▶ _Objective_:
Can you repeat the records from the line with "Where should I click to: Click the drawing" through the end of the records, renaming "legend swatch" to "color patch" and keeping everything else the same? Leave out the pictures.

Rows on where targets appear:
* * * *

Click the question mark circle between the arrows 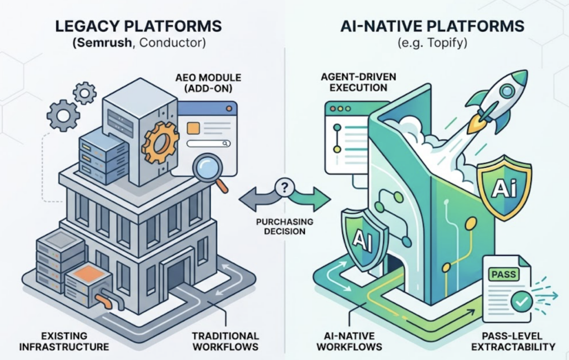tap(285, 188)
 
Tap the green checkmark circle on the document tap(521, 302)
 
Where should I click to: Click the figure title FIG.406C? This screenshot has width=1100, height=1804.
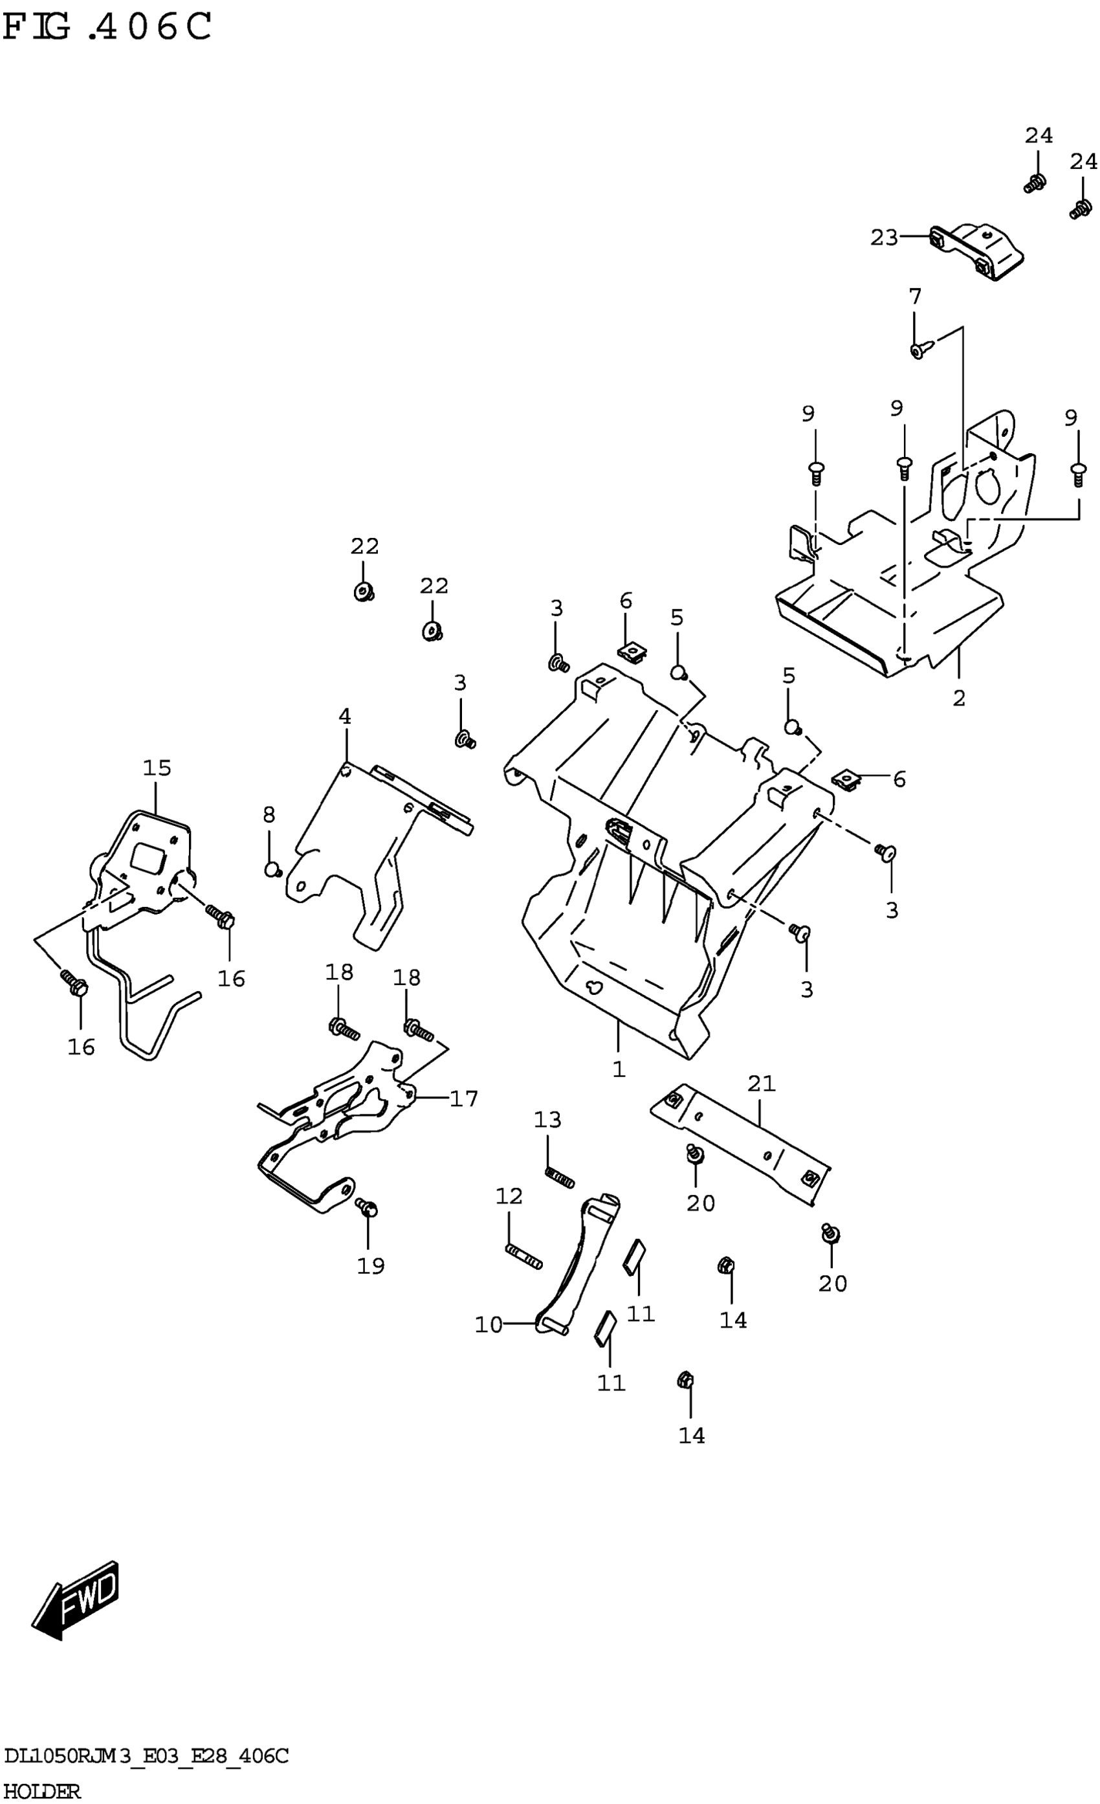tap(107, 28)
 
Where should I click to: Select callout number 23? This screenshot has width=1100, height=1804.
tap(883, 238)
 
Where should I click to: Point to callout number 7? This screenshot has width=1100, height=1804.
tap(915, 296)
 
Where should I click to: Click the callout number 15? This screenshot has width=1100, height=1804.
tap(157, 768)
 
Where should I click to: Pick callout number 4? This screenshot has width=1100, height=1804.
tap(345, 716)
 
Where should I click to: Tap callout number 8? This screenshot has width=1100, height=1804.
tap(269, 814)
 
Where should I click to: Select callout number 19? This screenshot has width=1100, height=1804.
tap(370, 1265)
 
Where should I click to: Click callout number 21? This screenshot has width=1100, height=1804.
tap(761, 1083)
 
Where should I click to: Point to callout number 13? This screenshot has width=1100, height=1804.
tap(547, 1119)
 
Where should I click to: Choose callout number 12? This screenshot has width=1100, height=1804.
tap(509, 1196)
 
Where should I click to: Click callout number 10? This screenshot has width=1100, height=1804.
tap(488, 1324)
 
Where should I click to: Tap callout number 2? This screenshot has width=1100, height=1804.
tap(959, 698)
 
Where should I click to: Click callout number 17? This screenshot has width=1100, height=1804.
tap(463, 1098)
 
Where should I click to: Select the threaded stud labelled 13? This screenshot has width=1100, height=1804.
tap(560, 1177)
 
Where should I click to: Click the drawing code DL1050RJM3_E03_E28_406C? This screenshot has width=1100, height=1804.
tap(146, 1755)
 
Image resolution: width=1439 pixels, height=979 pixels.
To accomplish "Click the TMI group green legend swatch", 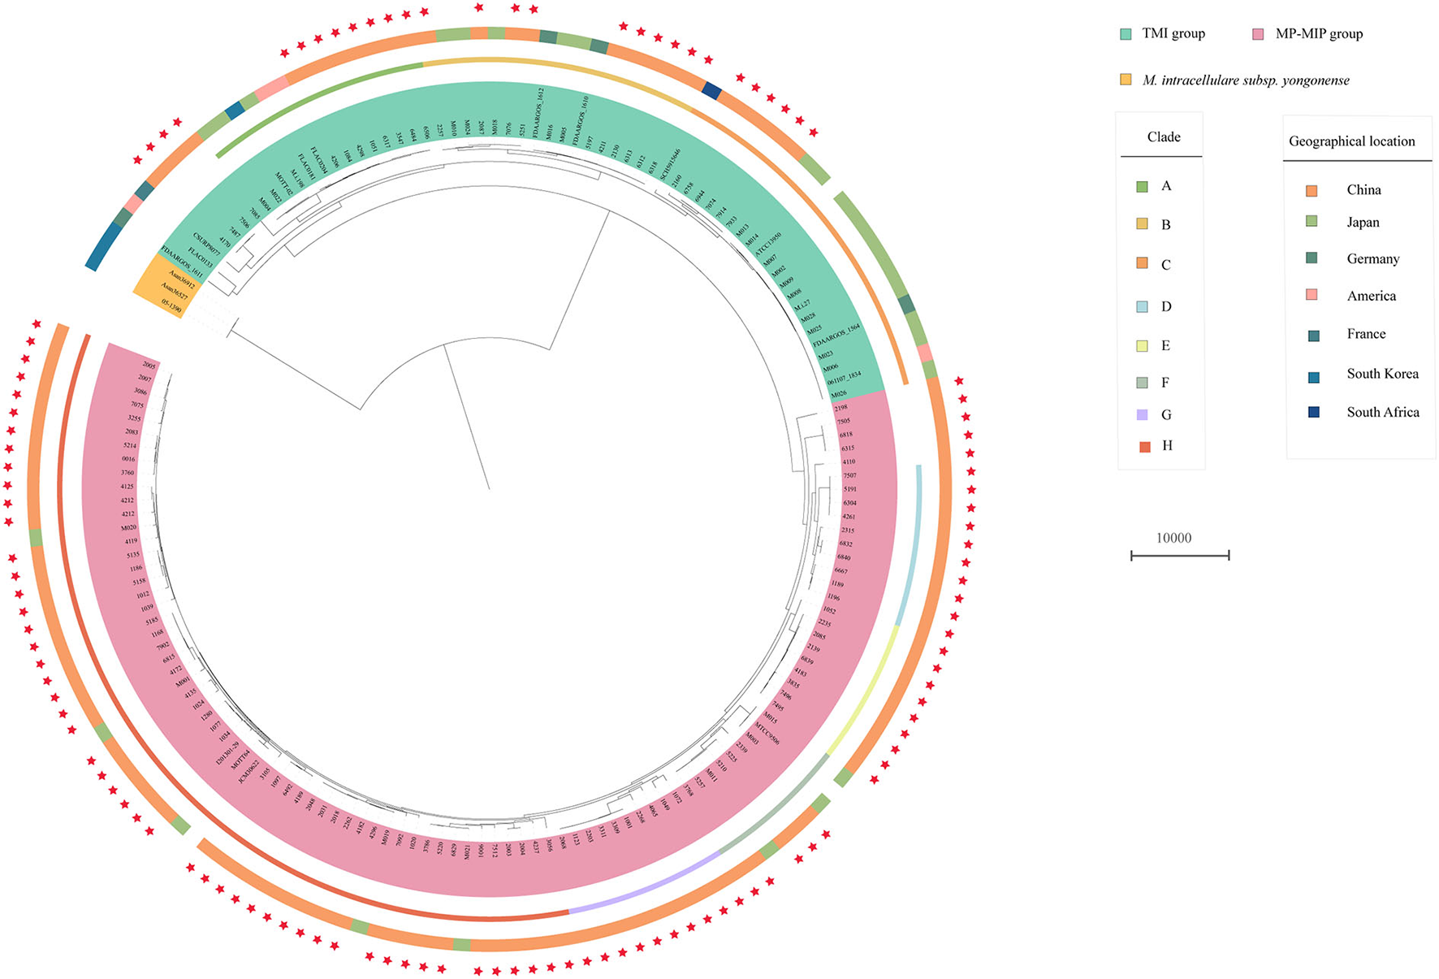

* * * *

▶ _Exercise response_:
Where should I click to: Click the drawing code DL1050RJM3_E03_E28_406C? This screenshot has width=1100, height=1804.
tap(146, 1755)
 
Image resolution: width=1439 pixels, height=979 pixels.
To accomplish "Click the TMI group green color patch", 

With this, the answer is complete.